First, the applicant claimed that in January 2010 her parents were ordered by the authorities to dismantle their piggery to make way for an industrial development. They were offered what they considered was inadequate compensation, and villagers – including the applicant’s father – protested. She claimed that as a result in February 2010 her father was arrested, detained for 15 days and mistreated. She claimed that when her substantive visa expired in March 2010 her parents advised her not to return home as they were worried she would become involved in their troubles.
In its findings and reasons the Tribunal found that during the hearing the applicant’s evidence about this claim was unreliable, that “[h]er account of past events was vague and lacking in detail” and that “[s]he was unable to give a cogent account of her claims”. It was of the view that “[a]t times her evidence appeared to be adjusting to questioning by the Tribunal”. For reasons which it gave the Tribunal found that the applicant was not a credible witness.
Despite this finding, the Tribunal accepted on the basis of independent country information that the applicant’s father may have been arrested and detained as claimed and that he may not have received a fair price for selling his pigs when the piggery closed. However it found that “at no time did the applicant claim that she or any other family member, other than her father suffered serious harm at the hands of [the] authorities” and that the vague claim she made about harm occasioned to her brother was given in response to Tribunal questioning and was, in any event, not at the hands of the authorities.

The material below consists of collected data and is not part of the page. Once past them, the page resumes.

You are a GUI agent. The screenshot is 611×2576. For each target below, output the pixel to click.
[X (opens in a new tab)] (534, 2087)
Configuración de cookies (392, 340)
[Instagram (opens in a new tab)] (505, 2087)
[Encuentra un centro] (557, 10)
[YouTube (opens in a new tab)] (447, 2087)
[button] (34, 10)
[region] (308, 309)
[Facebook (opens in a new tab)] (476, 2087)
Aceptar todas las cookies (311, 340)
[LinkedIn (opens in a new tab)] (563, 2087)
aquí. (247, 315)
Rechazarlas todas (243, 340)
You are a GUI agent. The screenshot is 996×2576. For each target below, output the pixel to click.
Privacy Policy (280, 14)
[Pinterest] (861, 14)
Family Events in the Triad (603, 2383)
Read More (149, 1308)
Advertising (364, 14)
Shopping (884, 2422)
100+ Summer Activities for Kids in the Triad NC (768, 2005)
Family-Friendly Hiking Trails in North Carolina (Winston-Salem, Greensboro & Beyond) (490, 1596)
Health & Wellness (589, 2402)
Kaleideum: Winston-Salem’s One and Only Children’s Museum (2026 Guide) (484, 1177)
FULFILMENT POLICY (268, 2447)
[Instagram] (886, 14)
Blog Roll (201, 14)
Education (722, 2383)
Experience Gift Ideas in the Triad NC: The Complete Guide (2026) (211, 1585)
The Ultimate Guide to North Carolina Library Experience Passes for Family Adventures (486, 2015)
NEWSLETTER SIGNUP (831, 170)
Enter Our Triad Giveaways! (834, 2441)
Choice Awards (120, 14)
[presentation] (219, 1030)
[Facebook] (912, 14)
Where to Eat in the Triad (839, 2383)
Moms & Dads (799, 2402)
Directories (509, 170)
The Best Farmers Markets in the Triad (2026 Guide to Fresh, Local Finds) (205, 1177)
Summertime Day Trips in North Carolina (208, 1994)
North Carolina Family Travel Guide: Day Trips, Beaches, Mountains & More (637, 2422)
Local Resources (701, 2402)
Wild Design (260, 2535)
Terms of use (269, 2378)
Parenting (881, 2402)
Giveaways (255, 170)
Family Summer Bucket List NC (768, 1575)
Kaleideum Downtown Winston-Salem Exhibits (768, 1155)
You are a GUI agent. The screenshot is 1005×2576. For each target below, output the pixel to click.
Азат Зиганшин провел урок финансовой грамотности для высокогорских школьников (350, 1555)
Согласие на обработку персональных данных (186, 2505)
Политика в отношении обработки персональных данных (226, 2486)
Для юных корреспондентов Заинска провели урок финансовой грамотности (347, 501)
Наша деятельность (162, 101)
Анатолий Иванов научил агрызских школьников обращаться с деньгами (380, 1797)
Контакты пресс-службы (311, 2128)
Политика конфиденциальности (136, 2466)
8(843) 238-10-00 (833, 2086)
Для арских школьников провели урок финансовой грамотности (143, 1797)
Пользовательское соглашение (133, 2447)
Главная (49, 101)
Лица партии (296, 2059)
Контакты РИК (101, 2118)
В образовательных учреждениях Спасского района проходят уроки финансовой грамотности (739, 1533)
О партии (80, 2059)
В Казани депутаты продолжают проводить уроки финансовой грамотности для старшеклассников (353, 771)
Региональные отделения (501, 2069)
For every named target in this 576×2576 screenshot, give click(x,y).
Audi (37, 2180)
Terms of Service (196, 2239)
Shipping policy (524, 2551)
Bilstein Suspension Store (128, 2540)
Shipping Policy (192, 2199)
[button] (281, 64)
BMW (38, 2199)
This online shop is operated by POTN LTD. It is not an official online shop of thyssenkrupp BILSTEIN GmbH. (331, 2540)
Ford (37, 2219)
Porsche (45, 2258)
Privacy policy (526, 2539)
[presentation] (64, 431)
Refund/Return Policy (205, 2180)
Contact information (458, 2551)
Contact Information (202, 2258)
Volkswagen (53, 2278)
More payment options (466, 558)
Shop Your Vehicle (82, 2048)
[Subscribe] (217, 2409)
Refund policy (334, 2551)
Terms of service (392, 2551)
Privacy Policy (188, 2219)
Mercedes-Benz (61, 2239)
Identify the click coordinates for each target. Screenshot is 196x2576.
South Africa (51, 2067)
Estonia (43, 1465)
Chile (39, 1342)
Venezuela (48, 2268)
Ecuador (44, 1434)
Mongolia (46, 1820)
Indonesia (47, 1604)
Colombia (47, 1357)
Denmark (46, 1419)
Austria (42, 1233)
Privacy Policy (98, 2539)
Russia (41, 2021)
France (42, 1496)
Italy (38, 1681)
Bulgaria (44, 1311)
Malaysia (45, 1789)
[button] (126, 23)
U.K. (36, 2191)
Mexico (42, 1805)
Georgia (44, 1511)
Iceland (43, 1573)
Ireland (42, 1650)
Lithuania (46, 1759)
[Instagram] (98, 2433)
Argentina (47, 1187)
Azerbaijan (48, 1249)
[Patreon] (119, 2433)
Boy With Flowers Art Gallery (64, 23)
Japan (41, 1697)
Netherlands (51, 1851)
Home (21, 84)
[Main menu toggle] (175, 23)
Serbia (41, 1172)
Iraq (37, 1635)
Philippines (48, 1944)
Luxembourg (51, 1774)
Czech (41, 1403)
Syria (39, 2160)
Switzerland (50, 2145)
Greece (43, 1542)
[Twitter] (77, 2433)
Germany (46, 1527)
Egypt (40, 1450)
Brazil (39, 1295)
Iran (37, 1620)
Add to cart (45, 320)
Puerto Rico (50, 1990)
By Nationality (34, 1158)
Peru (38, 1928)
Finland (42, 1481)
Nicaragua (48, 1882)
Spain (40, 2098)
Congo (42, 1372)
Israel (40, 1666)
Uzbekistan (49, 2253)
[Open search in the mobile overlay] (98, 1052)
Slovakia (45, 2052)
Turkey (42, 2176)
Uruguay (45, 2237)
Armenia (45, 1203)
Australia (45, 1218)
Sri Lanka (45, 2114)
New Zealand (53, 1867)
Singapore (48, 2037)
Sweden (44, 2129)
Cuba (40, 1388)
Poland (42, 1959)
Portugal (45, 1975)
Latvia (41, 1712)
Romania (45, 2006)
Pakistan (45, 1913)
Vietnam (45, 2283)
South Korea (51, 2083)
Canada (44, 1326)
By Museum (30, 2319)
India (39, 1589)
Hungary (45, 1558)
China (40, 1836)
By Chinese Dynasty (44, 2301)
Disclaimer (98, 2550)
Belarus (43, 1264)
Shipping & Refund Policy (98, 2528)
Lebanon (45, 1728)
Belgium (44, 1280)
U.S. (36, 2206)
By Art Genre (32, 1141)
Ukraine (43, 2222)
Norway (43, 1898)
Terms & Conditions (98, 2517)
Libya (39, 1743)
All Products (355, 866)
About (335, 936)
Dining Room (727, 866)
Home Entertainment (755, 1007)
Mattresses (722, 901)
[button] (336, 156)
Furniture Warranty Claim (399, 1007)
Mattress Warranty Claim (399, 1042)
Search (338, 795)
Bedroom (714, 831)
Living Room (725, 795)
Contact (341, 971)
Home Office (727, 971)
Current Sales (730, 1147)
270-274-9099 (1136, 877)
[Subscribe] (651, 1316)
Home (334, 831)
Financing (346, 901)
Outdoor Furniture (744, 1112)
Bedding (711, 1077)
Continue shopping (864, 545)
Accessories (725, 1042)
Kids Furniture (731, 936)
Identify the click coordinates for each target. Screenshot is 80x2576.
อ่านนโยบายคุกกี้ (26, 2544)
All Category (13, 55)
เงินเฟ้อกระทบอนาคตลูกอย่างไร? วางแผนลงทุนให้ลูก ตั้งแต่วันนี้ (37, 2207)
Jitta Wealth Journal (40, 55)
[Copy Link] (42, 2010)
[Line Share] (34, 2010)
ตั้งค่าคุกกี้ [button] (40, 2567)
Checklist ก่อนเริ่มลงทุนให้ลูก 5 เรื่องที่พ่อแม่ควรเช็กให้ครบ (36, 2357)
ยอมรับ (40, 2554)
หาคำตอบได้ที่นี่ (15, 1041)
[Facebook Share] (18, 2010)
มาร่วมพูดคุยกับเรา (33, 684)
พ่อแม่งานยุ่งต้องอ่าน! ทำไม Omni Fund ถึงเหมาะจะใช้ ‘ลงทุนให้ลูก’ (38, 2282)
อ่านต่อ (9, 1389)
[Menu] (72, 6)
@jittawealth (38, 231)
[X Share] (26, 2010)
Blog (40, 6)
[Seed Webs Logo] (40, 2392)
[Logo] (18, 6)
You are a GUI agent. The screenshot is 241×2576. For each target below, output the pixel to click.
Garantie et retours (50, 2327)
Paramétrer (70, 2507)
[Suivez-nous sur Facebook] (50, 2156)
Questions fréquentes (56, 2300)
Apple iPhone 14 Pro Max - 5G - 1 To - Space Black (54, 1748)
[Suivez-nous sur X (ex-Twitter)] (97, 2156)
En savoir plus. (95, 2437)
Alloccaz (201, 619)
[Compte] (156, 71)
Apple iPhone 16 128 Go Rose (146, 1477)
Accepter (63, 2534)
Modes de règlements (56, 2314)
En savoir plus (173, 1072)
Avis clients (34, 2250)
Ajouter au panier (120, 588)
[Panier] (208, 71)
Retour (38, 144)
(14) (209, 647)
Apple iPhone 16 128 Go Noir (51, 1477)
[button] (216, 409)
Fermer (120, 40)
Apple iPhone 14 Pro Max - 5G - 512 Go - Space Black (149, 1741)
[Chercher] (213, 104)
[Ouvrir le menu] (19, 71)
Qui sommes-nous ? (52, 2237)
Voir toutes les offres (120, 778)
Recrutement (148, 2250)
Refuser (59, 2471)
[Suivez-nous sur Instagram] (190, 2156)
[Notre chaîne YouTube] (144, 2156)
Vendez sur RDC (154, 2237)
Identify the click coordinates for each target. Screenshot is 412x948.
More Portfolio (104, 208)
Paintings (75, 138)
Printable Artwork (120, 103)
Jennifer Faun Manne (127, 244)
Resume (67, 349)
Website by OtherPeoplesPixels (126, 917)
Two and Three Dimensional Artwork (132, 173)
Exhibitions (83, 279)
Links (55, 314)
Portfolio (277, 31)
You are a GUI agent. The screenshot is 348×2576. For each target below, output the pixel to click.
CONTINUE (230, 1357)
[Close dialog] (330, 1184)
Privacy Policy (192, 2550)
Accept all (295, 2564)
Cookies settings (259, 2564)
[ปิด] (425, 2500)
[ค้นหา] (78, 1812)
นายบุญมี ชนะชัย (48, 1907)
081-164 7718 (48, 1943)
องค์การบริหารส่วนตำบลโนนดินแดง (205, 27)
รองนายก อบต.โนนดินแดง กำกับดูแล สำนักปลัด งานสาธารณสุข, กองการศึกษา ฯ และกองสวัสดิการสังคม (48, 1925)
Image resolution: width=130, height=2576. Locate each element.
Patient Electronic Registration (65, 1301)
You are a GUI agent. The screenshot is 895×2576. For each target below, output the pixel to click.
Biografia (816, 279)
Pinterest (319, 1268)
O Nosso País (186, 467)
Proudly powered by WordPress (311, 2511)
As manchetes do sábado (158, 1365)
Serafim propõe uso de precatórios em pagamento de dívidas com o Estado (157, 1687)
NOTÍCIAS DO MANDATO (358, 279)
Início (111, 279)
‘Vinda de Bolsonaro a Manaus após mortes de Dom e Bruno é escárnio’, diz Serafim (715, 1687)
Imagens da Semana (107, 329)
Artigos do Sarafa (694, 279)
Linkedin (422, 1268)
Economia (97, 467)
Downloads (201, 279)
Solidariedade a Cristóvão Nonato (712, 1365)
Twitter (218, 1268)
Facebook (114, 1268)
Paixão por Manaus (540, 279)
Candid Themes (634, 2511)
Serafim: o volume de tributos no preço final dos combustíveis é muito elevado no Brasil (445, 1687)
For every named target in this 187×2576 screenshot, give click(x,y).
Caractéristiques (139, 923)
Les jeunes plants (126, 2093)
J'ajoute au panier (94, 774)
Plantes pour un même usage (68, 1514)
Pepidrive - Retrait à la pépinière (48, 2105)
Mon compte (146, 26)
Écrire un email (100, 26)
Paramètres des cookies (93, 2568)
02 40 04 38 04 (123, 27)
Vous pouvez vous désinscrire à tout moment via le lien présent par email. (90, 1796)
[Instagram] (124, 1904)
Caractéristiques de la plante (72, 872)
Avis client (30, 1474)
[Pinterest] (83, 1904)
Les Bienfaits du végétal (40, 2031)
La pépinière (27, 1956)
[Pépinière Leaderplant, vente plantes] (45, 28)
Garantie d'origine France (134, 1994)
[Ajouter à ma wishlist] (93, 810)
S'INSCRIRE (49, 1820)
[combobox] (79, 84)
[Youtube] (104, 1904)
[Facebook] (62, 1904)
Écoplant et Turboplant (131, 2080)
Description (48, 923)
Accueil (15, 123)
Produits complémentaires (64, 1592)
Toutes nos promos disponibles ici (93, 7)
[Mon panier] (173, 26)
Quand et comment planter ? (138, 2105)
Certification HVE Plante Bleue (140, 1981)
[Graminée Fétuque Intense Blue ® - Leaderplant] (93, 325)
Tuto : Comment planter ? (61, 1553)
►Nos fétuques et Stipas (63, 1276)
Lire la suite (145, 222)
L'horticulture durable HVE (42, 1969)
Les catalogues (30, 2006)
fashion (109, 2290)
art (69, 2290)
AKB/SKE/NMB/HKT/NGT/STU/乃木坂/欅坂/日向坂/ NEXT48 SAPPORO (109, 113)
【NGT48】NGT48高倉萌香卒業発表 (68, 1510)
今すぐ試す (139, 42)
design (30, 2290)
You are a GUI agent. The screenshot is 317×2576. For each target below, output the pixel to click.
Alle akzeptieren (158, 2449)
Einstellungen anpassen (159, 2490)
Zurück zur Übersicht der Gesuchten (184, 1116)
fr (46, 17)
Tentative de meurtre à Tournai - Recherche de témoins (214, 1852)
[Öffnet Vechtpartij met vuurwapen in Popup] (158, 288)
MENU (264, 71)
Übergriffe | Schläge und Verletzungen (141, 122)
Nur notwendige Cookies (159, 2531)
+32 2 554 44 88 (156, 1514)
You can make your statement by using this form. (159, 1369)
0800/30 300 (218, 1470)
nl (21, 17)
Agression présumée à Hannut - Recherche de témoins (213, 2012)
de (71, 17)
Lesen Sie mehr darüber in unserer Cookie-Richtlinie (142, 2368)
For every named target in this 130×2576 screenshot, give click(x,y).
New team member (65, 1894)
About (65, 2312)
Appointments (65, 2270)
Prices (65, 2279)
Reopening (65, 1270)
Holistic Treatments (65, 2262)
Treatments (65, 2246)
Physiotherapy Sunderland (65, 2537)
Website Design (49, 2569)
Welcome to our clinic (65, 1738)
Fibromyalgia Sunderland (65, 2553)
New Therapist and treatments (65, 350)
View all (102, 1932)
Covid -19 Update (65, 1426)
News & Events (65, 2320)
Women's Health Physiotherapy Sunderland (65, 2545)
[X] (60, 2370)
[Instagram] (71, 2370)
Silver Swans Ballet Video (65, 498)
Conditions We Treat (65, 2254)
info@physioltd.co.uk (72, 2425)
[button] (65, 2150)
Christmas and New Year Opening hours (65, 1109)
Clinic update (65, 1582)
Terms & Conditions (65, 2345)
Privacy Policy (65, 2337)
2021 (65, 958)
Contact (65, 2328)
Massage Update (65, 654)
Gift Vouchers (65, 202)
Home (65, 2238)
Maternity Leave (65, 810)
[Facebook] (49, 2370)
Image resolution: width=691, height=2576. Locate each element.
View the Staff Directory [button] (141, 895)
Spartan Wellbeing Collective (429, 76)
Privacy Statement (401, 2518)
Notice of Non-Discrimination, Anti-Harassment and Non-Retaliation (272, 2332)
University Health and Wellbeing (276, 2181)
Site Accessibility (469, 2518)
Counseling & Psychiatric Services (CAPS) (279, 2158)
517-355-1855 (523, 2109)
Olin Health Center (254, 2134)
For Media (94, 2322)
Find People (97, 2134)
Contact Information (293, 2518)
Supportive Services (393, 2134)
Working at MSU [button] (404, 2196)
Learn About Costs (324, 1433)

Insofar as she claimed that the chief of the village had not allowed her brother to graduate, the Tribunal took into account evidence that the applicant’s parents continued to live in the same village as neighbours of the town chief and found there was no evidence of harm suffered by the applicant or by other family members at the hands of the authorities. The Tribunal also stated that there was no evidence that such actions as may have been taken against her father over his complaints about inadequate compensation were for a Convention-based reason.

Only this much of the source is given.